Her comment led to a talk about weight, bodies, shapes, sizes, exercising, and good food choices - all stuff we've talked about before. She seemed like maybe she was just saying it for shock value. (She's my child that likes to get a reaction from people.) However, I do worry about her especially. I'll never forget the day that she came home from 3 year old preschool and said, "Sara (name has been changed) and I are the fat girls in our class."
Again - What?!
She didn't say it with any real emotion. She said it as if it were fact. I don't know who told her that, but obviously someone had. We had never used the word "fat" in our house. I wasn't even sure if she knew what it meant. Ever since that day I've watched her carefully because I knew that a seed had been planted. One million people can tell her from now until forever that she isn't fat, but if she is anything like me, she will remember the one person that said she was louder and more clearly in her head.
How do you drown out that voice that tells you that you aren't good enough?

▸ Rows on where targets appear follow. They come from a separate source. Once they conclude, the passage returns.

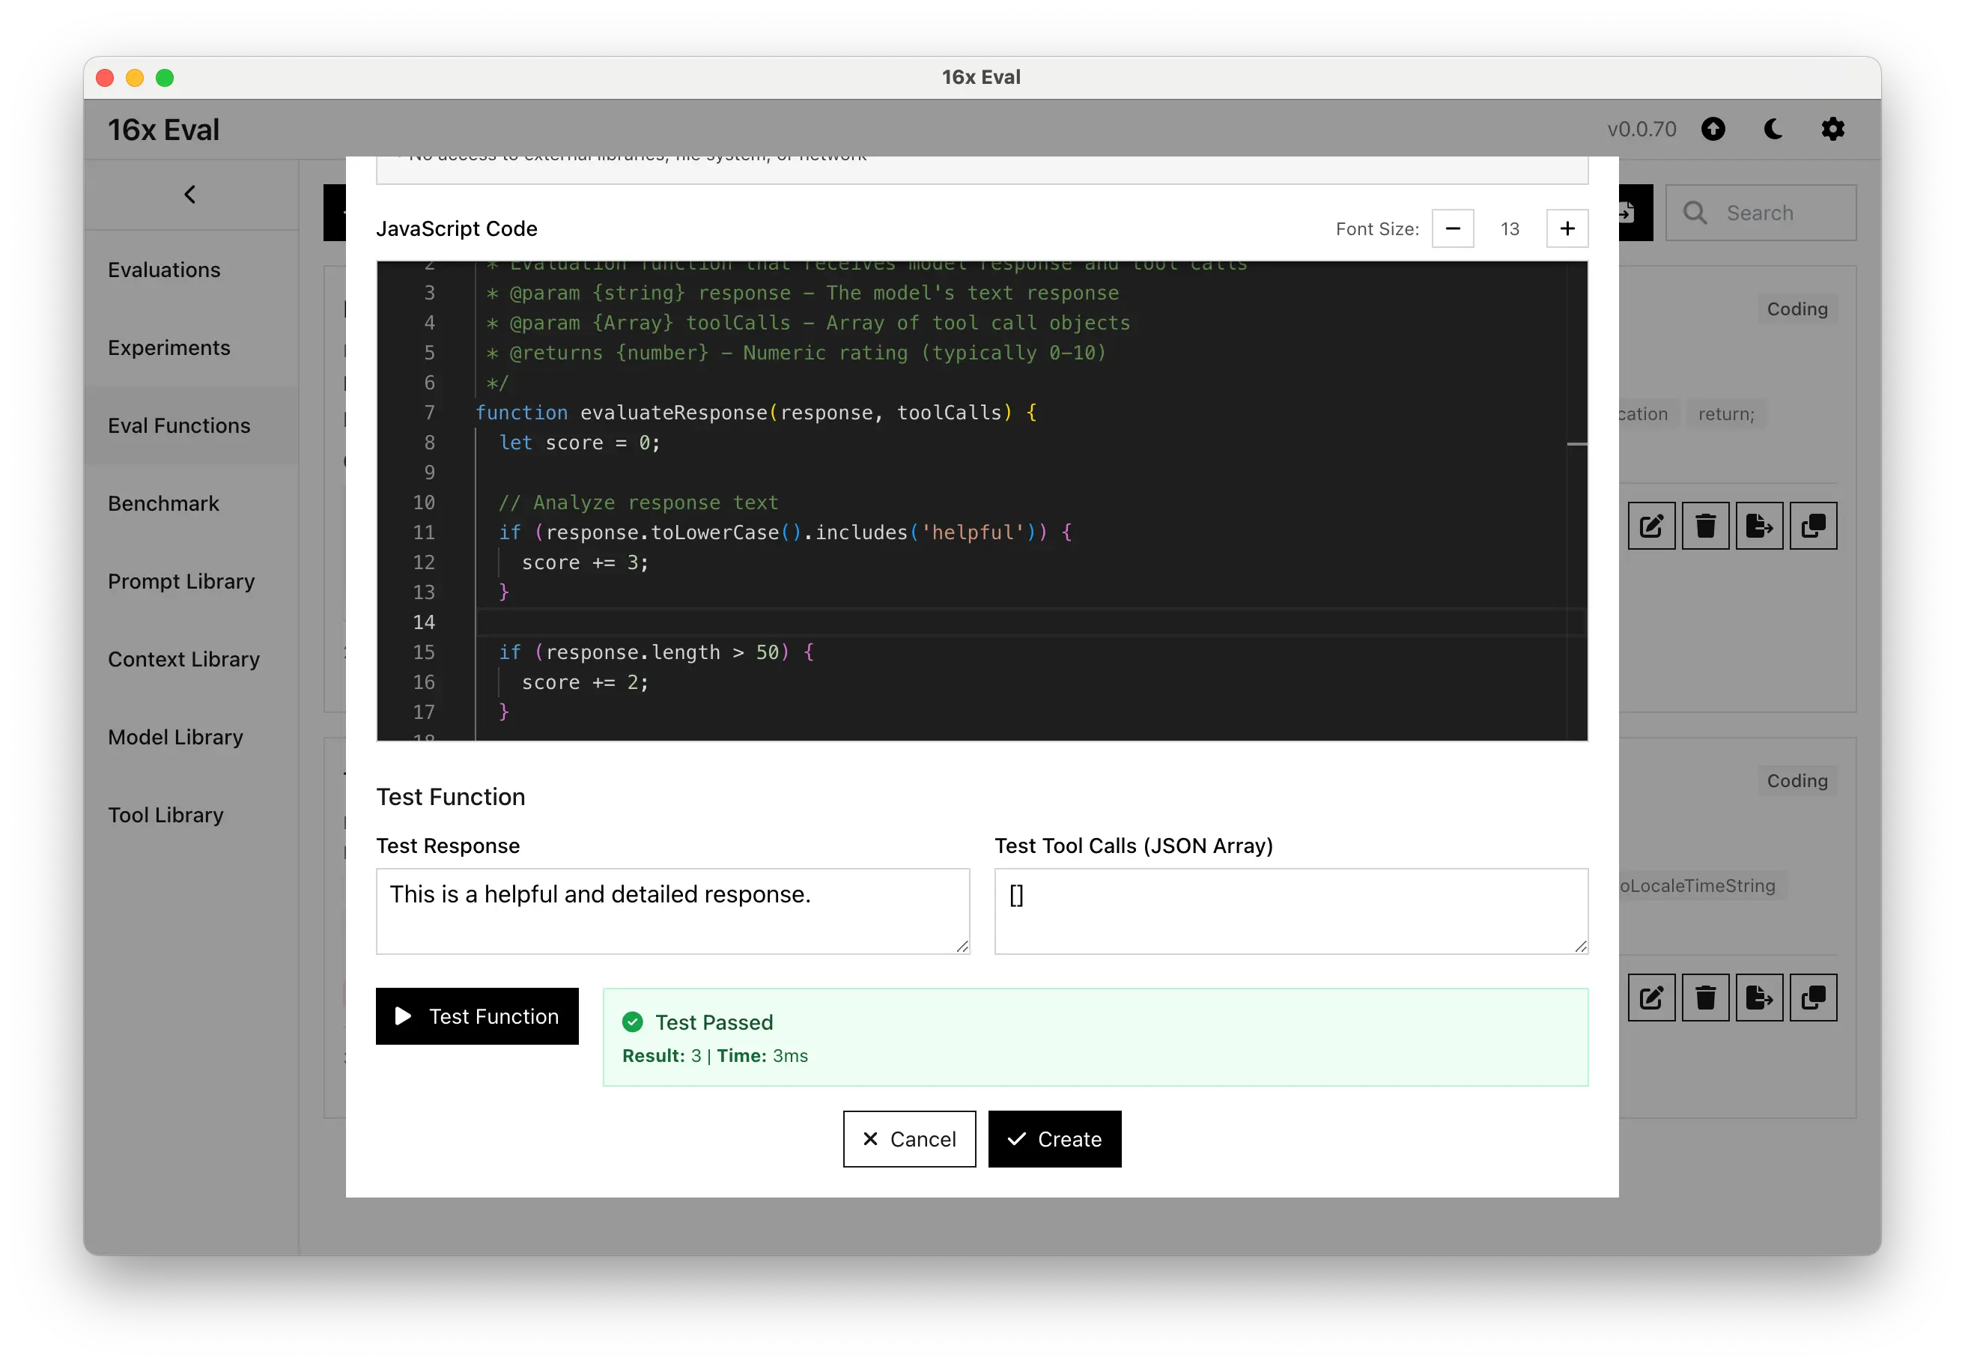Cancel the eval function dialog
Viewport: 1965px width, 1366px height.
pos(909,1138)
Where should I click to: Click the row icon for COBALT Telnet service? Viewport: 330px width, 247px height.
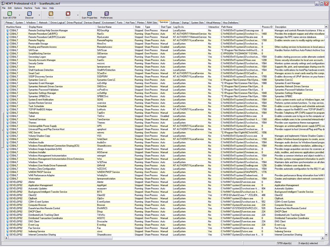coord(7,116)
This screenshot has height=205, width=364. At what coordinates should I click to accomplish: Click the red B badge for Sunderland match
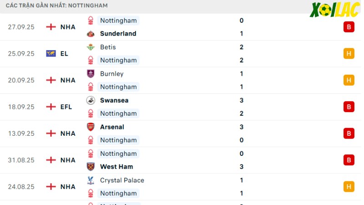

I don't know that you can ever really eliminate that voice, but hopefully my girls will be able to at least hear the other voices that are kind, loving and accepting. With that love and acceptance I hope they develop a desire to take care of themselves with healthy food choices and an active lifestyle. Then, when they're doing the best they can for themselves and enjoying their lives, I want them to look in the mirror and be proud of who they are. My girls are beautiful and they always will be, regardless of their sizes, freckles, blemishes, etc. They each have a big heart, amazing sense of humor, and a mind (and body) that will take them anywhere they want to go! That is something to be grateful for!